## [What the task asks]
Retype the news article below about Judith Regan's defamation suit against News Corp., reproducing every word and punctuation mark without change.

## [Text]
#####

Regan: Conservative Cabal Sacrificed Me for Rudy
News Corp. Calls Ex Exec's Defamation Lawsuit 'Preposterous'
By CHRIS FRANCESCANI
ABC News Law & Justice Unit
Nov. 14, 2007
Only Judith Regan could draw so many famous men into one court filing.
In a $100 million defamation suit filed in New York Tuesday, the firebrand former publisher sues, censures or cites Rudy Giuliani, Rupert Murdoch, Mickey Mantle, Bill O'Reilly, O.J. Simpson, Roger Ailes and Bernard Kerik.
Regan accuses her former employer, News Corp., of engineering a campaign of dirty tricks against her that allegedly involved leaking lies that she was openly anti-Semitic, disgracing and embarrassing her when she tried to publish O.J. Simpson's fictionalized account of the murder of his wife and her friend, and suggesting she lie about her affair with a married New York City police commissioner to protect former New York Mayor Rudy Giuliani's presidential dreams.
In a 72-page complaint, Regan's attorneys claim that she was the victim of a "deliberate smear campaign orchestrated by one of the world's largest media conglomerates for the sole purpose of destroying her credibility and reputation.

#####

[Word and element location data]
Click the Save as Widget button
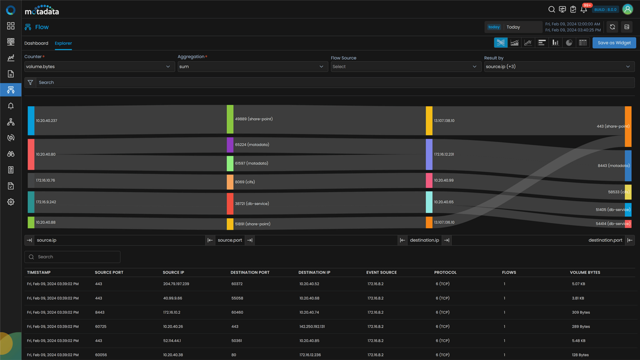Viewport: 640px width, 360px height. coord(614,42)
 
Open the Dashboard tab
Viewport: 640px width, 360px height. coord(36,43)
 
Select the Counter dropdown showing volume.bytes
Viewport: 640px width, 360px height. coord(98,67)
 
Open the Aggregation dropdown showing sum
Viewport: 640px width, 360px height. coord(251,67)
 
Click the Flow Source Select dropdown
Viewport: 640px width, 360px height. coord(405,67)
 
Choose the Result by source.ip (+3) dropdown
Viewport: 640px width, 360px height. coord(558,67)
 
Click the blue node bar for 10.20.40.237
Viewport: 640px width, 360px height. coord(31,121)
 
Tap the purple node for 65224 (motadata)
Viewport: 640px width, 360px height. coord(230,145)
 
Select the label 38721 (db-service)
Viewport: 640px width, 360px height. coord(252,204)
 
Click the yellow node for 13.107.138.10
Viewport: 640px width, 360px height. coord(429,121)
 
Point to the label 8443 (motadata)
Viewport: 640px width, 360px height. coord(613,165)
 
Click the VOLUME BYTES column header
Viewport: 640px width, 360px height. coord(585,272)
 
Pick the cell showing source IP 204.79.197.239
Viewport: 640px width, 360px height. coord(176,284)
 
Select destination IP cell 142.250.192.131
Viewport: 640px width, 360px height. coord(312,327)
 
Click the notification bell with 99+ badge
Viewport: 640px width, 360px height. coord(584,10)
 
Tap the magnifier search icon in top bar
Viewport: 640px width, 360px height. coord(551,10)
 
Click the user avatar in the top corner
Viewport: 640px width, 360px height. coord(627,9)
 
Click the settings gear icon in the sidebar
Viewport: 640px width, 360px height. coord(11,202)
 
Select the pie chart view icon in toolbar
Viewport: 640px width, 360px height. coord(569,42)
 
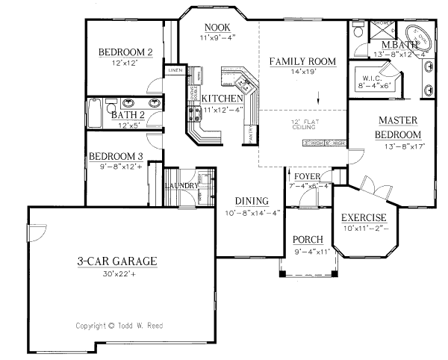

#####

## [Reply to the task]
Regan: Conservative Cabal Sacrificed Me for Rudy
News Corp. Calls Ex Exec's Defamation Lawsuit 'Preposterous'
By CHRIS FRANCESCANI
ABC News Law & Justice Unit
Nov. 14, 2007
Only Judith Regan could draw so many famous men into one court filing.
In a $100 million defamation suit filed in New York Tuesday, the firebrand former publisher sues, censures or cites Rudy Giuliani, Rupert Murdoch, Mickey Mantle, Bill O'Reilly, O.J. Simpson, Roger Ailes and Bernard Kerik.
Regan accuses her former employer, News Corp., of engineering a campaign of dirty tricks against her that allegedly involved leaking lies that she was openly anti-Semitic, disgracing and embarrassing her when she tried to publish O.J. Simpson's fictionalized account of the murder of his wife and her friend, and suggesting she lie about her affair with a married New York City police commissioner to protect former New York Mayor Rudy Giuliani's presidential dreams.
In a 72-page complaint, Regan's attorneys claim that she was the victim of a "deliberate smear campaign orchestrated by one of the world's largest media conglomerates for the sole purpose of destroying her credibility and reputation.